Nel regime d’emergenza permanente, necessario per dissimulare la fase terminale del neoliberismo (ossia la sua stratosferica bolla speculativa), la guerra durerà quanto lo deciderà la NATO. Stoltenberg è stato chiaro che “la guerra sarà lunga”, ma senza specificare quanto lunga, proprio perché le condizioni della sua fine non dipendono dai paesi direttamente coinvolti. Per lo più, con il nuovo conflitto diplomatico fra Kaliningrad e la Lituania è stato già garantito il prossimo episodio del seriale bellico, visto che la fase della mitica resistenza ucraina volge all’esaurimento, ma questo è ancora poco rispetto alla capacità della NATO di generare conflitti e irresponsabilità in modo automatico e incontrovertibile.
In realtà, al netto degli interessi di produttori d’armi e lobbisti, ci sarebbe un forte deterrente al prolungamento del conflitto militare, e questo è la scarsità del fattore umano. A differenza delle guerre del secolo scorso, quando venivano mobilitati i soldati di leva, nelle guerre moderne vengono impiegati soldati professionali, il cui addestramento rappresenta un costo significativo e li rende non facilmente rimpiazzabili. I soldati professionali sono anche particolarmente cinici, per cui non è facile indurli a combattere in condizioni sfavorevoli, motivo per cui Zelensky ha messo in atto la legge marziale contro i disertori, considerati i numerosi casi di “tradimento” alla causa nazionalista.
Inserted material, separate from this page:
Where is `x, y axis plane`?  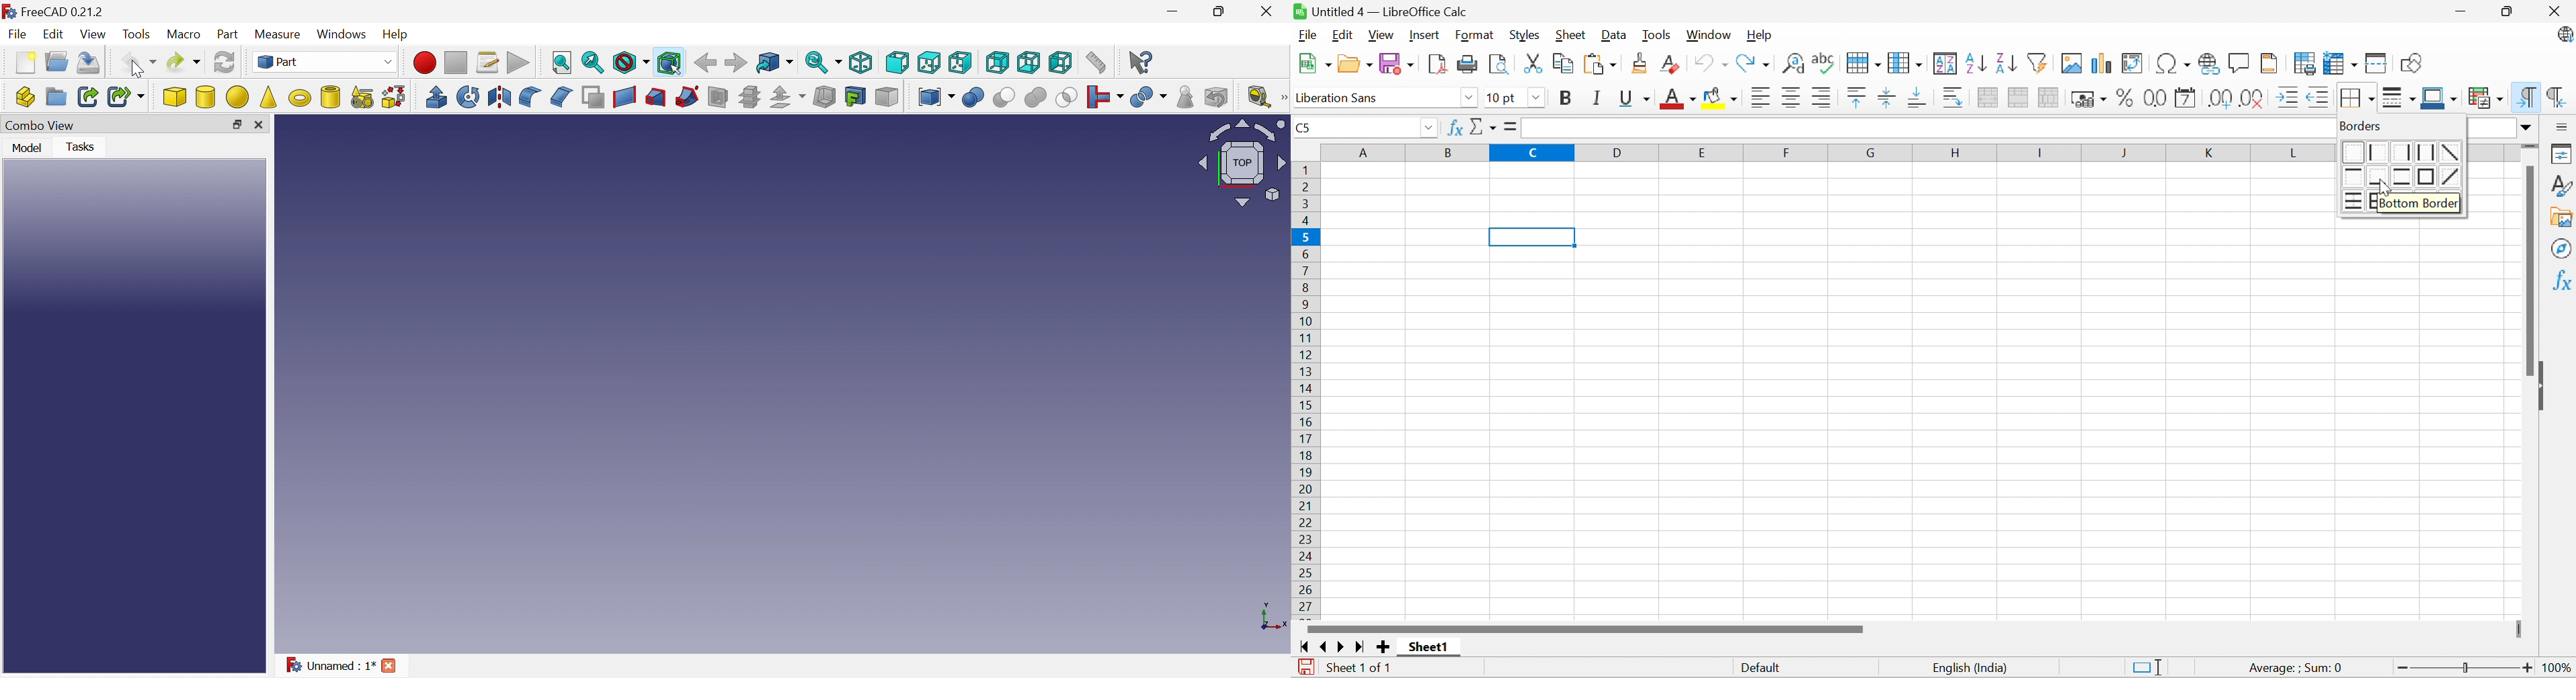 x, y axis plane is located at coordinates (1271, 615).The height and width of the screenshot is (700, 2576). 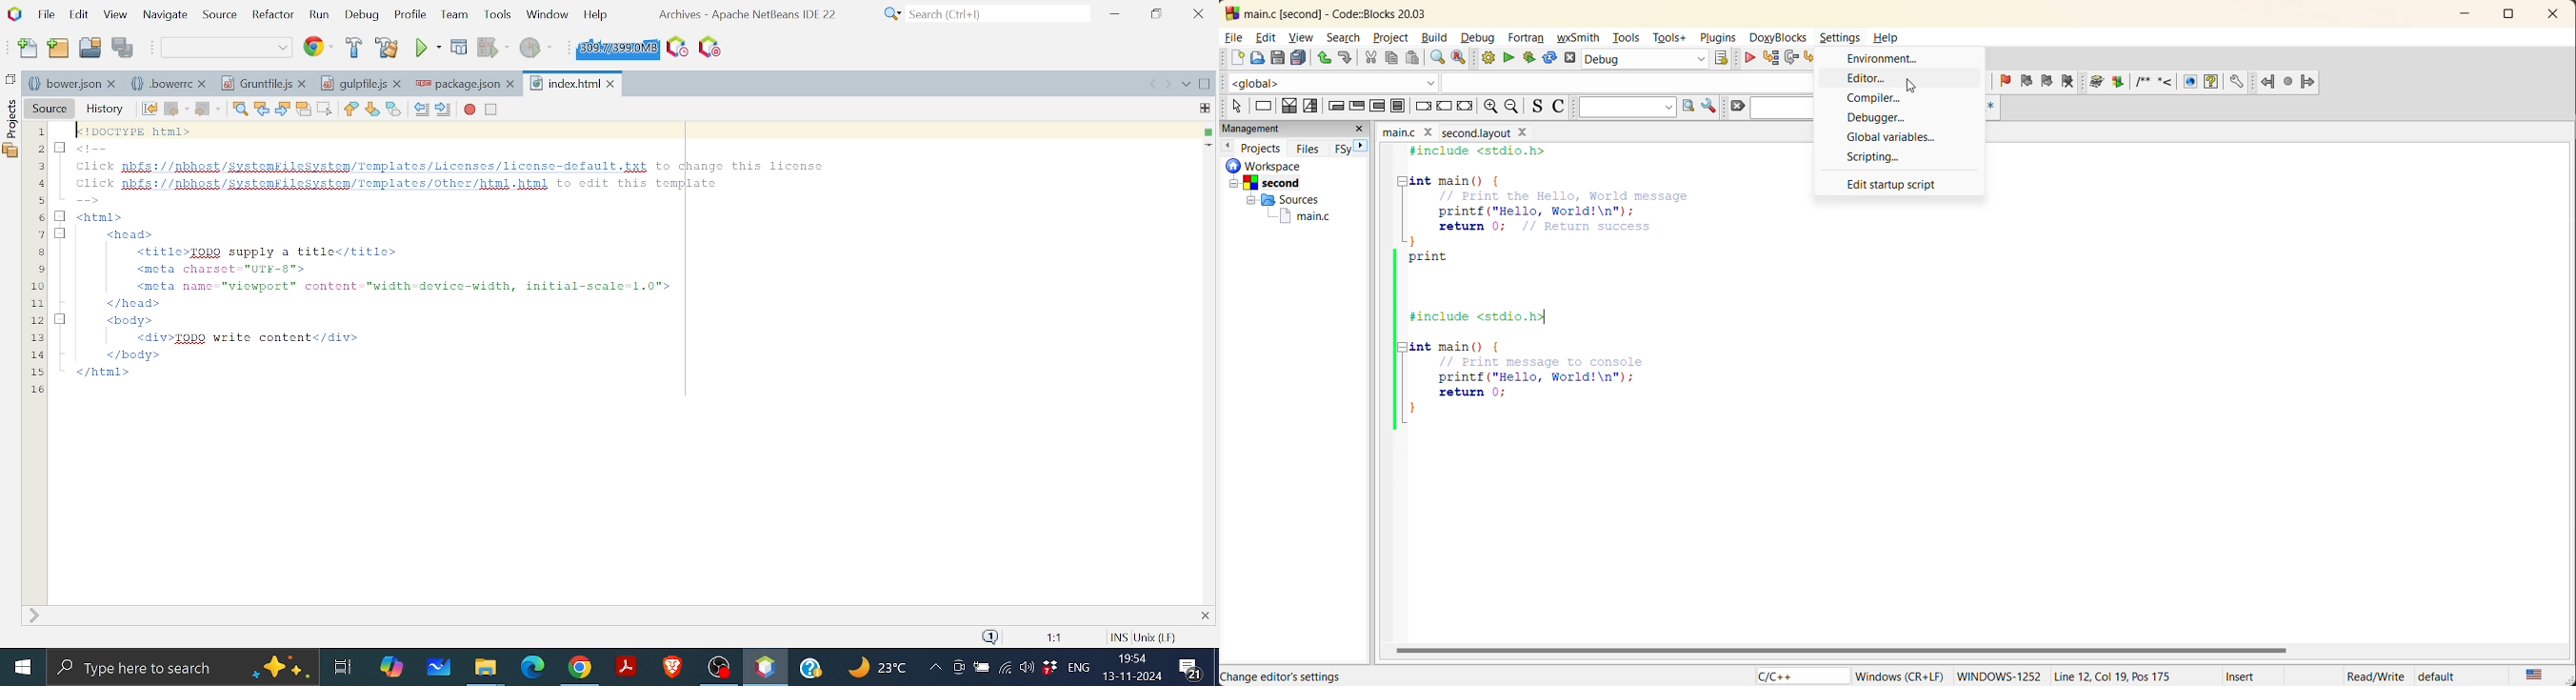 I want to click on workspace, so click(x=1260, y=167).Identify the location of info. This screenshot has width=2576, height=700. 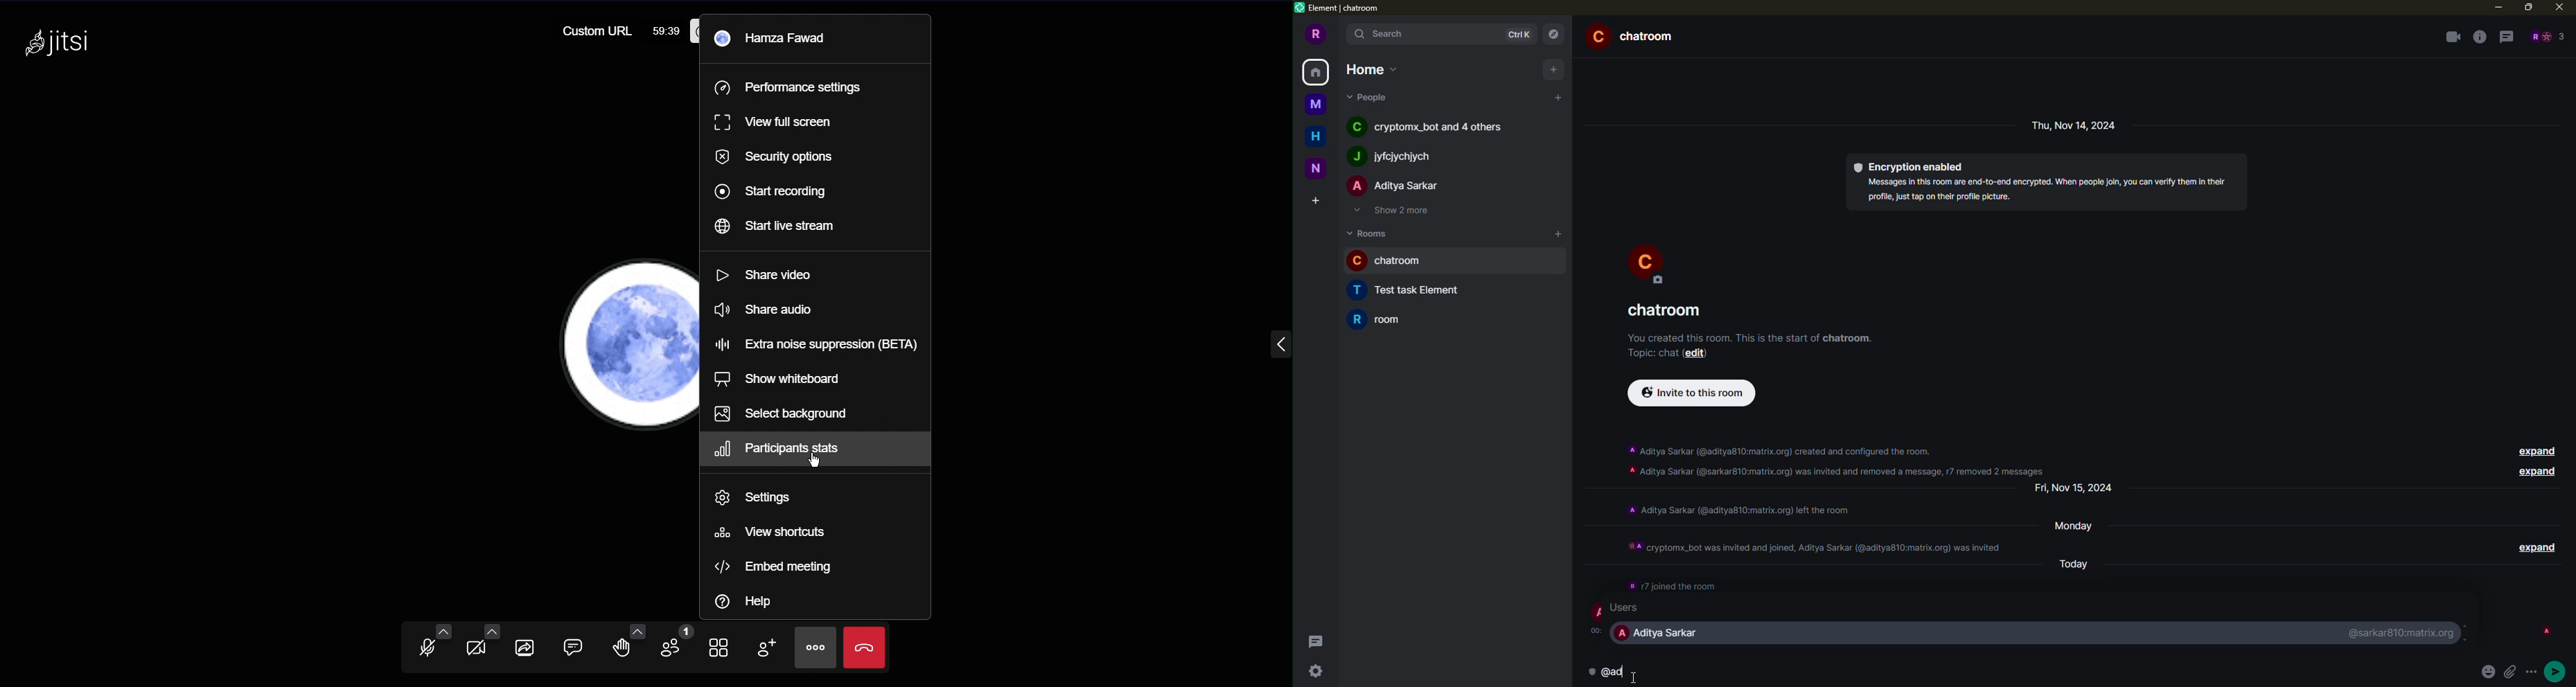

C’è da riconoscere che, una volta ogni tanto, anche il politicamente corretto si rende utile come deterrente bellico, con l’anti-militarismo e il pacifismo arcobaleno che sogna un mondo senza guerre. Tutto bene se non fosse che il pacifista il denaro risparmiato per le armi lo utilizzerebbe per acquistare e distribuire miliardi di vaccini ai poveri del mondo, come se questi non aspettassero altro. Il popolo arcobaleno non si era nemmeno accorto che la pandemia e i suoi lock down, campagne vaccinali e green pass ricalcavano le stesse logiche della guerra e servivano alla militarizzazione della società, anche in assenza di guerra.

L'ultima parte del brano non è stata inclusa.